Bu hastalığın reklamlara da bulaştığını farkediyorum. Güneş gözlüklü bir bayanın aynı pozunu bir kaç kare halinde izliyoruz. Ağzı açılıp kapanıyor. İşitilen sadece 2 kelime; "bilmem ne tur". Bu sizce paralı reklam mı? Bir bankanınkini de atlamayalım. Bir sürü gencin suratıyla akapella yapılıyor, sırf gürültü. Bu zırvalıkların arasında bir tek istisna var, cips reklamı. Hani şu telefon operatörü kıza, "Şimdi biraz da sen bekle" denen. Galiba bunun başarısı taklitlerini çoğalttı. Ama kötü kopyalar! Eskiden sadece keçi meeelemesi vardı. Şimdilerde insan böğürmeleri ön planda. Gürültü çıkararak reklam yapmayı anlayamıyorum. Bunları kim hazırlıyor? "Yayınlanır onayı"nı kim veriyor?
Program tanıtımlarını da atlamayalım. Bunların çoğunluğu felaket. En son örneği, NTV'den vereceğim. "Hayat Yeniden" korku filmi fragmanı gibi. Anladığım kadarıyla sağlık programı. Hastane ve ameliyathane çekimleri sinir bozucu. Kimi belgesellerdeki vahşet sahnelerini hatırlatıyor. Televizyonların A'dan Z'ye otokontrol ihtiyacı olduğu inkar edilemez hale geldi.
***
Yeni moda
Referandum tartışmalarına bir başka akım eklendi. Şimdi de futbolumuzu yönetenleri izliyoruz. Anonslarda gerçekten sevindim. Sonra baktım hayatında spor bile yapmamış adamlar sorgucu rolünde. Maaşallah tosunların en az 40 kilo fazlası var. Belli ki tuvalete bile özel şoförlü araçla gidiyorlar.

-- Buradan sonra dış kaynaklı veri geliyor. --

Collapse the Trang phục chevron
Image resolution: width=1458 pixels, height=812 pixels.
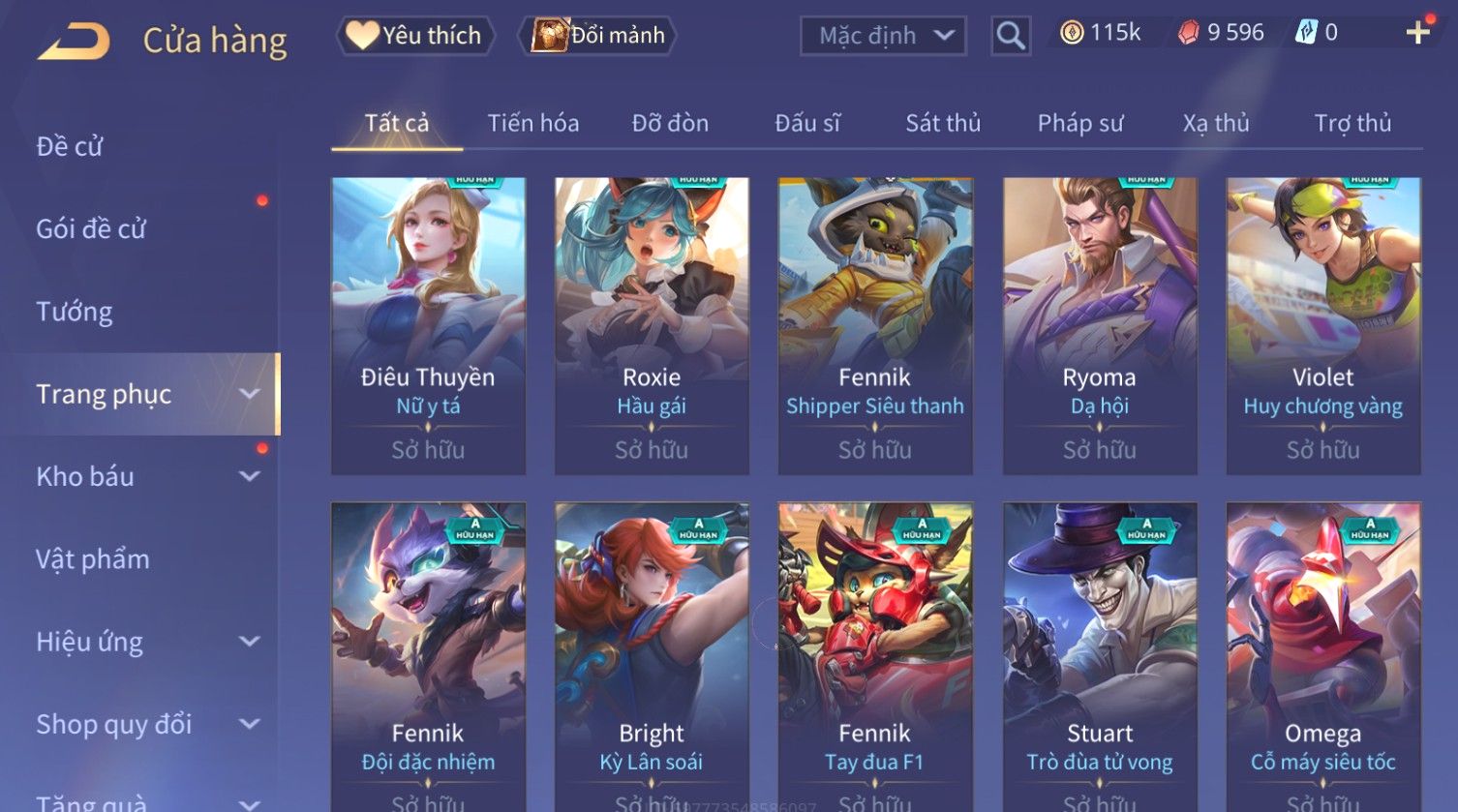pyautogui.click(x=250, y=394)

TFF Başkanı, Gençlik ve Spor Bakanı ile Kulüpler Birliği Başkanı'nın 'sanık sandalyesi'ne oturtulacağını zannedenler hayal kırıklığı yaşadılar. Yöneltilenler arasında bir tek çarpıcı soru var mıydı? "Yağlama-yıkama"dan oluşuyordu. Gazeteciliğin en önemli kuralını hatırlatayım: 'Ses getirmeyecek işe bulaşmayacaksın'
Konuklar için değerlendirme yaparsam, dikkatimi çeken Spor Bakanı oldu. Çağatay Kılıç, ayküsü yüksek biri. Karşısındakilere laf bırakmadı. Sazı eline aldı ve oturumu tek başına yöneltti. Doğrusu sadece onu beğendim.
---
Fikret Orman'ın basın toplantısına ayrı bölüm açacağım. Tasarrufu ön planda tutan transferler yapmakta. Bu defa 'Bir alana bir bedava'lara başladı. Ersan Gülüm ve Demba Ba'nın yuvaya dönüşü ortada. Adına şarkı yazılan Demba Ba'nın Mart'tan sonra bile olsa kulübede gözükmesi moral unsurudur. Daha İstanbul'a ayak basar basmaz Cenk'e doping yaptı. Ersan'ın takıma girişi için fazla beklenmeyecek. 'Çaylar şirketten' der gibi 'Paralar kimden?'. Orman dönemi hiçbir şey yapmasa "UEFA'nın karalistesi"nden çıkarttı.
---
90'A'da Kemal Belgin konuşuyor; "Maç 3-0 olmuş, sen de golünü atmışsın. Niye sarı kart görüyorsun?". Sözünü ettiği Cenk. Belli ki Belgin, Beşiktaş-Konya maçını izlememiş. Cenk sarı kartı gördüğünde ilk yarının ortalarıydı. Gol falan da atamamıştı. Benzeşen hatayı Hıncal Uluç da yaptı. Onun Karabük-Galatasaray müsabakasını seyrettiğinden şüpheliyim. Çünkü, Sneijder'in bu maçta oynayıp oynamadığına bir türlü karar veremedi.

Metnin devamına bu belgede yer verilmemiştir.